Dynamic model for the system.

Temperature $T\left(t\right)$ as function of time.

Answer to Problem 7.51P

Dynamic model for the system is $388.34\frac{dT}{dt}=\left(70°\text{F}-T\right)$.

Temperature $T\left(t\right)$ as function of time is $e^{\left[3.912-\frac{t}{388.34}\right]}+70°\text{F}$.

Explanation of Solution

Given information:

The initial temperature of water is $120°\text{F}$, the length of copper pipe is $6\text{ft}$, inner radius of copper pipe is $1/4\text{in}$, the outer radius of the pipe is $3/8\text{in}$, the temperature of the surrounding air is $70°\text{F}$, thermal conductivity of copper is $50\text{lb}/\text{sec}\cdot \text{°F}$, the convection coefficient at the inner surface between water and pipe is $6\text{lb}/\text{sec}\cdot \text{ft}\cdot \text{°F}$, the convection coefficient at the outer surface is $1.1\text{lb}/\text{sec}\cdot \text{ft}\cdot \text{°F}$, specific heat of water is $25000\text{ft}\cdot \text{lb}/\text{slug}\cdot \text{°F}$, the density of water is $1.94\text{slug}/{\text{ft}}^{\text{3}}$.

Write the expression for area of the inner cylinder.

$A_i=2\pi r_{i}L$        ....... (I)

Here, the area of the inner cylinder is $A_i$, the inner radius is $r_i$, the length of the cylinder is $L$.

Write the expression for area of the outer cylinder.

$A_o=2\pi r_{o}L$        ....... (II)

Here, the area of the outer cylinder is $A_o$, the outer radius is $r_o$.

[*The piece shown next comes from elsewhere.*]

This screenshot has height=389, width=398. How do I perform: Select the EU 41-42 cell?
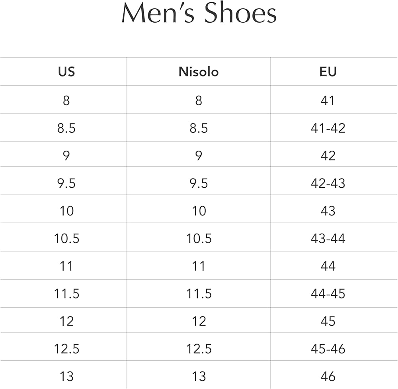[x=328, y=128]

Write the expression for total contact resistance.

$R=R_i+R_o+R_c$        ....... (III)

Here, total contact resistance is $R$ ,the resistance between the inner cylinder surface and water is $R_i$ the resistance between the outer cylinder surface and air is $R_o$ the resistance offered by the cylinder is $R_c$.

Substitute $\frac{1}{h_i{A}_i}$ for $R_i$, $\frac{1}{h_o{A}_o}$ for $R_o$ and $\frac{\ln \left(\frac{r_o}{r_i}\right)}{2\pi Lk}$ for $R_c$ in Equation (III)

$R=\frac{1}{h_i{A}_i}+\frac{1}{h_o{A}_o}+\frac{\ln \left(\frac{r_o}{r_i}\right)}{2\pi Lk}$        ....... (IV)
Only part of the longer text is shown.